Sindrome mielodisplastica: Santini (UniFi) afferma che il luspatercept è efficace nel 60% dei casi

Il professor Valeria Santini presenta i risultati dello studio Commands, evidenziando l’efficacia superiore del luspatercept rispetto all’eritropoietina nel trattamento dell’anemia da sindrome mielodisplastica.

Il 27 novembre 2025, Valeria Santini, professore di Ematologia presso l’Università di Firenze e responsabile della Mds Unit all’azienda ospedaliero-universitaria Careggi, ha rilasciato dichiarazioni significative riguardo ai risultati di uno studio recente che ha messo a confronto l’efficacia di due farmaci utilizzati per trattare l’anemia nei pazienti affetti da sindrome mielodisplastica a basso rischio. L’indagine, nota come studio Commands, ha evidenziato come il luspatercept superi in efficienza l’eritropoietina, un farmaco tradizionalmente impiegato in questo contesto.

Risultati dello studio Commands

Nel corso della ricerca, i risultati hanno dimostrato che il 60% dei pazienti trattati con luspatercept ha potuto interrompere le trasfusioni di sangue, con una significativa percentuale di essi che ha mantenuto questa condizione di libertà dalle trasfusioni per almeno 12 settimane.

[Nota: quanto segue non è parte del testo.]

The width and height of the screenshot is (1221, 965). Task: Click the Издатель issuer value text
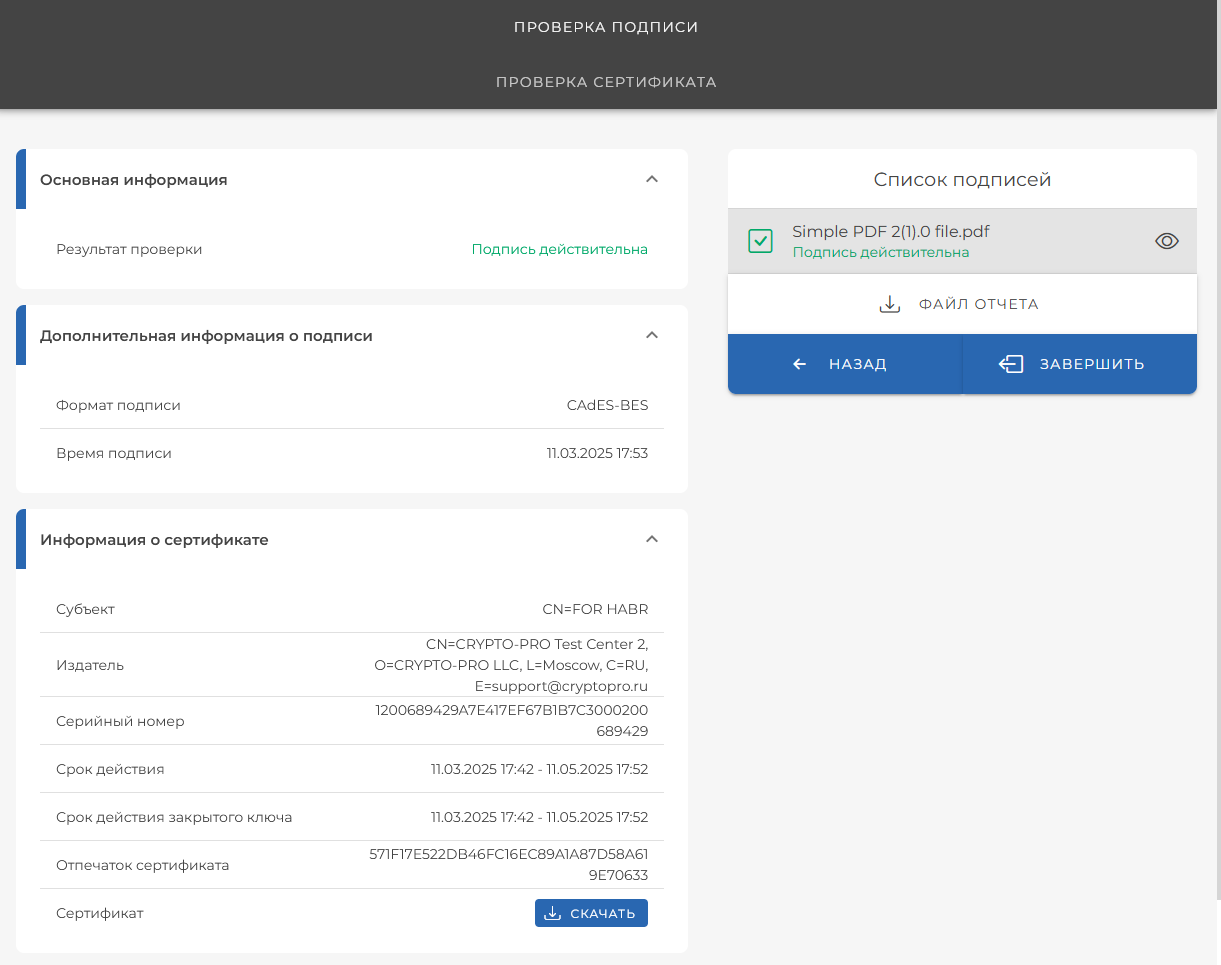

Santini ha sottolineato che questa interruzione può estendersi anche per un periodo di uno o uno e mezzo anni, rappresentando un notevole progresso per la qualità della vita dei pazienti. In confronto, l’eritropoietina ha mostrato un’efficacia solo nel 30% dei casi, con una durata di risposta inferiore rispetto a quella di luspatercept, che può arrivare a oltre 126 mesi, mentre l’eritropoietina si ferma a 86 mesi.

L’Agenzia Italiana del Farmaco (Aifa) ha recentemente esteso la rimborsabilità del luspatercept per i pazienti adulti con anemia trasfusione-dipendente a causa di sindrome mielodisplastica a rischio molto basso, basso e intermedio. Questo cambiamento rappresenta un passo importante nella gestione di questa patologia, che colpisce prevalentemente persone anziane, con un’età media di 74 anni in Italia.

Le sindromi mielodisplastiche e il loro impatto

Le sindromi mielodisplastiche, come spiegato dalla dottoressa Santini, sono patologie croniche che portano a una serie di problematiche ematologiche, tra cui anemia, riduzione del numero di piastrine e diminuzione dei neutrofili, un tipo di globuli bianchi. Queste malattie clonali presentano una grande variabilità clinica e sono caratterizzate da difetti a livello del midollo osseo, dove si verificano anomalie nella maturazione e proliferazione dei precursori dei globuli rossi.

Il luspatercept si distingue per la sua capacità di facilitare la maturazione terminale dei progenitori dei globuli rossi, offrendo una soluzione a quei pazienti che necessitano di trasfusioni regolari per mantenere livelli di emoglobina adeguati e garantire una qualità di vita accettabile. Santini ha evidenziato l’importanza di questo farmaco, che rappresenta un’opzione terapeutica innovativa per i pazienti affetti da sindromi mielodisplastiche, contribuendo a migliorare la loro condizione generale.

L’approvazione e l’estensione della rimborsabilità del luspatercept da parte di Aifa segnano un traguardo significativo nella lotta contro le sindromi mielodisplastiche, offrendo nuove speranze a molti pazienti e alle loro famiglie.